Look, at the end of the day, I do believe that a lot of racial issues impacting this nation are economic issues in disguise. I believe the best thing we could do for Black Americans is lift all Americans out of poverty, and disproportionately impact Black Americans (with the most impact going towards the poorest Black people, so a win-win). We might be able to find lots of common ground there.
But people screeching about “cRiTiCaL rAcE tHeOrY” destroying the nation need to get their heads out of their own asses and realize it’s ok if a policy benefits someone other than already rich whites.
Assuming the article isn’t just a troll - He’s not just ignoring the impracticalities, massively illegal nature, and consequences (total delegitimization of the democratic system likely the point of of civil war) that would occur if such an extreme proposal were implemented. He’s also missed the fundamental reason that “oppression of minorities by majorities” will occur in a system based purely on voting power without additional moral or legal safeguards, which is the basic arithmetic. There are 7 non-black people in the U.S. for every black person. Of course if you don’t want people voting to exploit the black population without reservation, you need either:
*Constitutional protections for minority rights and courts willing to enforce them
*Higher bodies willing to enforce minority rights (e.g. the Justice Department policing local governments or an international body intervening on the federal government), or
*A moral compass in the majority non-black population that compels them to recognize black rights even if they can’t be forced to
And this applies to any group that comprises less than 50% of the voters. In this case his CRT lens can’t even allow him to see that 85% is greater than 15% without looking for a racial explanation.

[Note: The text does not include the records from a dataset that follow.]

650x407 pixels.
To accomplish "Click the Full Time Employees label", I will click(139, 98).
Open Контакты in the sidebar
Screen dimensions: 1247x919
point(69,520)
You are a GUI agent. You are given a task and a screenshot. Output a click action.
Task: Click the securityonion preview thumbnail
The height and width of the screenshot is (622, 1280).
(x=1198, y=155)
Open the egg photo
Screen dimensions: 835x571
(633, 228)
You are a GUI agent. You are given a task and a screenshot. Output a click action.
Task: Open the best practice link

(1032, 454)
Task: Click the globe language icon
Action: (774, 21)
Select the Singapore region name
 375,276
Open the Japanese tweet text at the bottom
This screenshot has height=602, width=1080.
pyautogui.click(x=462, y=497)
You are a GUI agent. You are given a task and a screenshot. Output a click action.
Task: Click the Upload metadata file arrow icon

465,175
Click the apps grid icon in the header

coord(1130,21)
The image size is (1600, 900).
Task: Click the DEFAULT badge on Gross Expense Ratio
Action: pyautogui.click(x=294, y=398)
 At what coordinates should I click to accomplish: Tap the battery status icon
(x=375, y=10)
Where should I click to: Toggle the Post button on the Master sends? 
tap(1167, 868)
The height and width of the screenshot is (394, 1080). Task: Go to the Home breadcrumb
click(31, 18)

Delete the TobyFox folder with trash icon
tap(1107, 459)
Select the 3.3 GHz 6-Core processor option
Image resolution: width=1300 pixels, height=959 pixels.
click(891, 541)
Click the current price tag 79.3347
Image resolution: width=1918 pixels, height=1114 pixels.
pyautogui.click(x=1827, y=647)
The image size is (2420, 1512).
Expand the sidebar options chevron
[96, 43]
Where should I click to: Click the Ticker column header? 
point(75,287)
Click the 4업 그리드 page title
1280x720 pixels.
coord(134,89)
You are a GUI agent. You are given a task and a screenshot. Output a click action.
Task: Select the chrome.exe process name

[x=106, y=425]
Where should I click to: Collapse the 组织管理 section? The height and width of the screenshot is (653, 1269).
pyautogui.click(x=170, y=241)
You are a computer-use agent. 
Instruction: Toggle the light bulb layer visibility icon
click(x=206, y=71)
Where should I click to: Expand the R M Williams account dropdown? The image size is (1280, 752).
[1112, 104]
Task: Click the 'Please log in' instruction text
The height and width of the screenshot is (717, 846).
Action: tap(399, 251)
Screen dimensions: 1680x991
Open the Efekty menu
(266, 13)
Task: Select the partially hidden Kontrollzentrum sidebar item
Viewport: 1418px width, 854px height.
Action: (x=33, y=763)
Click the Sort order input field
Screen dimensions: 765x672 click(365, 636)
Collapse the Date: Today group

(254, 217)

The “policy” in question being “public health administrations deciding who gets to live and who dies,” in case anyone has forgotten.
I didn’t see anything in the assertion that “old people tend to be whiter, therefore we should withhold the vaccine from them and abandon them to die” or “teachers tend to be whiter, therefore we should withhold the vaccine from them and abandon them to die” that backs up the idea that these groups are “richer” as well. CRT analysis generally seems to be fairly disjoint from Marxist class conflict approaches and would definitely maintain with a straight face that e.g. Michael Jordan and Beyonce are more oppressed than a white homeless person.
cite for any policy makers holding these opinions? Or are we going from ‘college professor writing into an opinion piece’ to ‘national policy’ at the wave of a magic wand?
An independent committee of medical experts that advises the C.D.C. on immunization practices will soon vote on whom to recommend for the second phase of vaccination — “Phase 1b.” In a meeting last month, all voting members of the committee indicated support for putting essential workers ahead of people 65 and older and those with high-risk health conditions.
Historically, the committee relied on scientific evidence to inform its decisions. But now the members are weighing social justice concerns as well, noted Lisa A. Prosser, a professor of health policy and decision sciences at the University of Michigan.
“To me the issue of ethics is very significant, very important for this country,” Dr. Peter Szilagyi, a committee member and a pediatrics professor at the University of California, Los Angeles, said at the time, “and clearly favors the essential worker group because of the high proportion of minority, low-income and low-education workers among essential workers.”
We’re asking if you, and if critical race theorists, believe that vaccine distribution should be decided in order to make sure people of the wrong race die. The topic is your beliefs and the beliefs of CRT devotees more generally. Whether these beliefs are currently being implemented is logically irrelevant to that discussion and no one asked you to account for it.
Please answer this question directly without reference to who the CDC does or does not agree with: Do you believe that decisions about who gets the covid vaccine first should be made in order to ensure that people of certain races die?